For one, I was glad of the advice because on entering this sacred room a great peace drifted over me like a soft silk veil. I let my senses succumb to the symbolism that exposed itself subtly as I moved about.

Like the rest of the hall interior, the colours are now reduced to off-white and dark woods. Due to the monochromatic nature of the scene I cannot remember what I noticed first – the simple pews and stone altar, the desperately beautiful marble sarcophagus, the huge Gothic arched windows, the sketched murals in charcoal grey.

Overawed by the gentle aesthetics, I sat in the pews and looked at the white lilies on the stone altar, sun spilled through the window and gilded the edges of the petals. I ran my hands along the back of the pews – an unparalleled smoothness made my fingertips tingle.

The wood had been worn to a glasslike surface, but visually there was a deep texture present as well. From here I watched people come in, read the information board, head up into the chancel, hover for a bit at the marble crypt, then leave.

Then Daphne sat below the west window where a dust filled light fell through and she looked very small just then. I wandered up to the more ornate chancel, built in the 1420s. Below the stained glass of the east window a reredos of Nottingham alabaster depicts scenes from the crucifixion narratives carved in the late 15th century. The altar in this section has the only colour in the chapel in the shape of heraldry.

The boxed pews are a later addition built in the 17th century. They are dark and high-sided; they seem crammed into the space. It is their presence that accentuates the ghostly light of the former parish church of Nether Haddon built in the 12th century.

I returned to this spartan place where the pews have a silk-touch and I pushed my index finger into the small crosses on the corners of the plain altar.

The newest addition to the chapel is the marble sculpture. A young man lies asleep, his head tilted to the right, his hands crossed upon his chest, his feet bare. He is so exquisitely carved I almost shy from looking at him – his fingers are long and elegant, his hair just falling to one side.

I want to touch him, but I am afraid he will open his eyes. There is a sense of intimacy, although on view to the public there is a private emotion that must not be breached. The softness of the fabric draped over him and couching his head is strange in its cold hardness.

His feet are bare and look cold, but he is long dead. He must have been dearly loved. I find the text about this piece of art. I had avoided reading the information so that I could absorb the atmosphere without knowledge of the subject.

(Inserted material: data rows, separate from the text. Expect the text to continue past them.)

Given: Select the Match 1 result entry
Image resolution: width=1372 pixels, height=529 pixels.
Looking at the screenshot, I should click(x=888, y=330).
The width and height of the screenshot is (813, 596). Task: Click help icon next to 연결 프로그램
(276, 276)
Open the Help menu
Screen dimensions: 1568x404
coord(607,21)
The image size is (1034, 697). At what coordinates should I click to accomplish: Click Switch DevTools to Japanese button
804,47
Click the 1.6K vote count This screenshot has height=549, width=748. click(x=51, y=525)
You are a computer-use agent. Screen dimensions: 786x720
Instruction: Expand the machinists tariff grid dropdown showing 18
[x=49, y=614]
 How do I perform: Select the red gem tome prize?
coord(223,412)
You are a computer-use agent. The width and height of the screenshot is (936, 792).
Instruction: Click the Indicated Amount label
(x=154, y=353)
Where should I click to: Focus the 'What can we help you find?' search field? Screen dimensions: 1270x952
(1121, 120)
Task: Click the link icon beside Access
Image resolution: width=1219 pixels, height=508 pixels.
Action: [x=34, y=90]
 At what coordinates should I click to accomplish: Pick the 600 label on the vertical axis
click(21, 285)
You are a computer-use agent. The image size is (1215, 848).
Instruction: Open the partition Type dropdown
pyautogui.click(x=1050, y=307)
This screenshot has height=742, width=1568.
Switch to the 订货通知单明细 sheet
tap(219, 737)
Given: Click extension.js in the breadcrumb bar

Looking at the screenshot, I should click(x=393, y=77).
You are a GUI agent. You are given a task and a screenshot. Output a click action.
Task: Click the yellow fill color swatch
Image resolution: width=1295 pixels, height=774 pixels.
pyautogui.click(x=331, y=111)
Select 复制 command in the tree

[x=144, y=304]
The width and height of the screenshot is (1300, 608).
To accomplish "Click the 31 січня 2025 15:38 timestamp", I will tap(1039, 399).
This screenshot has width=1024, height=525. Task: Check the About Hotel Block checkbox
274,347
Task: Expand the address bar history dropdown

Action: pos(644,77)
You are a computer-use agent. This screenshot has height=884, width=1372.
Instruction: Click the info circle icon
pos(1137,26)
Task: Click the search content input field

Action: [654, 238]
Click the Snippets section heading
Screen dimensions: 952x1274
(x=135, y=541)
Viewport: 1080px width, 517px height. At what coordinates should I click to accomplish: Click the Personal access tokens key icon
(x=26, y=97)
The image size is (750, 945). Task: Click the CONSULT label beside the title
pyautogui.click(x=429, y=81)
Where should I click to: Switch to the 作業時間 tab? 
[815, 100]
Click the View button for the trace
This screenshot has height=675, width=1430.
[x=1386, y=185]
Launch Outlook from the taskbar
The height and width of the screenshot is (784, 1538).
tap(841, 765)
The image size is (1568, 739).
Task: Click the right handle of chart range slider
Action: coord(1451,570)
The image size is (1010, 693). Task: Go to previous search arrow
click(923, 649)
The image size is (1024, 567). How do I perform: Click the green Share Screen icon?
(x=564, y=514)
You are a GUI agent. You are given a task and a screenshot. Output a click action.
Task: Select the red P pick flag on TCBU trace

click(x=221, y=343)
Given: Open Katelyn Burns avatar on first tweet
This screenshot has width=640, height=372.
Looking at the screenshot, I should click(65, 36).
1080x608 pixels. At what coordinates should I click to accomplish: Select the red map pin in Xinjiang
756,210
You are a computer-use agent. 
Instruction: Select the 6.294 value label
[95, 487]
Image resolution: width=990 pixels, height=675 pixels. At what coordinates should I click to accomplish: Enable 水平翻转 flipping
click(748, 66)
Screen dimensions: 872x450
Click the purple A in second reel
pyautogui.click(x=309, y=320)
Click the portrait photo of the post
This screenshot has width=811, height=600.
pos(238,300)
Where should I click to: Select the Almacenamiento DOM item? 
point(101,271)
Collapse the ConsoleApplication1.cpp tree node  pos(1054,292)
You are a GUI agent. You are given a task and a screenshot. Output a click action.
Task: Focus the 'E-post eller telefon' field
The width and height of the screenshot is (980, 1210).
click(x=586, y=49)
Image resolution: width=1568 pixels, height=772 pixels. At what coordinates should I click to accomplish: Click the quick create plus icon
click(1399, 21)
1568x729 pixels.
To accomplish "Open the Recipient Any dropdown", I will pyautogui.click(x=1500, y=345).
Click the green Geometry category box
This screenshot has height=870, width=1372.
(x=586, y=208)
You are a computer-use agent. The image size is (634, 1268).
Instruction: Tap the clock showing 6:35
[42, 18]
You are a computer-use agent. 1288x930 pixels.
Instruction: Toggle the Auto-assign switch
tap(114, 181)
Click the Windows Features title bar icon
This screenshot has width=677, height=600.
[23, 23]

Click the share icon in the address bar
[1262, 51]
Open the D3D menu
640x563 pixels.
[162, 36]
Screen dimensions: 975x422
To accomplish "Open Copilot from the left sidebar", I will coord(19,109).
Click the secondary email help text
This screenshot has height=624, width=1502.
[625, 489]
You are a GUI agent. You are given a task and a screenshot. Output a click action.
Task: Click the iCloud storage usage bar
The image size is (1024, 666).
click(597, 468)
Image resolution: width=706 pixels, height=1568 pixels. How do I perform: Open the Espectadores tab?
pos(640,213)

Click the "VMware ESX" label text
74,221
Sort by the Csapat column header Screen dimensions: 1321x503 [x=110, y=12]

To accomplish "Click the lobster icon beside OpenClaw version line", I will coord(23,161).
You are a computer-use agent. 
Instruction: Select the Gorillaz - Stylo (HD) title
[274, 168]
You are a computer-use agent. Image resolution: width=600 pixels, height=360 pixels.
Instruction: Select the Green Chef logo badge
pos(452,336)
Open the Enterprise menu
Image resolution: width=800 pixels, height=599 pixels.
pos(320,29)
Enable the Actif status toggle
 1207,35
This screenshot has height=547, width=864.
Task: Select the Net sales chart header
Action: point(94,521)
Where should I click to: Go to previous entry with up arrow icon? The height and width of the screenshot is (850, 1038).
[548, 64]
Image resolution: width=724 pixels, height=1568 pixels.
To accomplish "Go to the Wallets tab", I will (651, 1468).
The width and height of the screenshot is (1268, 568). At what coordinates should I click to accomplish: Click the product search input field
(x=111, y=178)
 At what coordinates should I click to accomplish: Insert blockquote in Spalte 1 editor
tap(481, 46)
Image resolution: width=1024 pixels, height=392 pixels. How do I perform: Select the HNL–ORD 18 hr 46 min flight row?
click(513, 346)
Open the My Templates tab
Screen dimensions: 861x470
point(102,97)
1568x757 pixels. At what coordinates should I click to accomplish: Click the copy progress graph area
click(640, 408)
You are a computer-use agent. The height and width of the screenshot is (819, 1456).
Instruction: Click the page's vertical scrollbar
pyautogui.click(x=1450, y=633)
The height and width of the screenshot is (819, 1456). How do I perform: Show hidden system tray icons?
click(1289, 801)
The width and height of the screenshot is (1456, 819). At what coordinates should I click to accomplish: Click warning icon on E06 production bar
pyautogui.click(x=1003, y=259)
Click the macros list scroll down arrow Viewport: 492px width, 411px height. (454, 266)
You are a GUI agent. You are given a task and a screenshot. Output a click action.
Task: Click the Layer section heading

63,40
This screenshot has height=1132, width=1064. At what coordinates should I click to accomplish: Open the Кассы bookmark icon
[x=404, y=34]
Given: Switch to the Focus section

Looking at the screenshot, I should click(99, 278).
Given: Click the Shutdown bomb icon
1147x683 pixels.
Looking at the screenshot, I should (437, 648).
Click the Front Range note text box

The sleeping child in marble is a monument to Robert Charles John Manners, Lord Haddon, who died at the age of nine in 1894.

Violet, his mother,eighth Duchess of Rutland, modelled and designed this monument for her son. The original stands in the chapel at Belvoir Castle, the family’s Leicestershire home.

So focused was I on the supine figure that I did not notice until I looked at the photographs I had taken that the parents are depicted on the side of the base. The base is fashioned like an altar and the piece as a whole evoked an image of Isaac on the verge of murdering his son at the altar under God’s behest.

The boy’s figure seems to be floating above the small cameos of his parents. This beautiful effigy epitomizes a grief that will transcend time through its sincerity.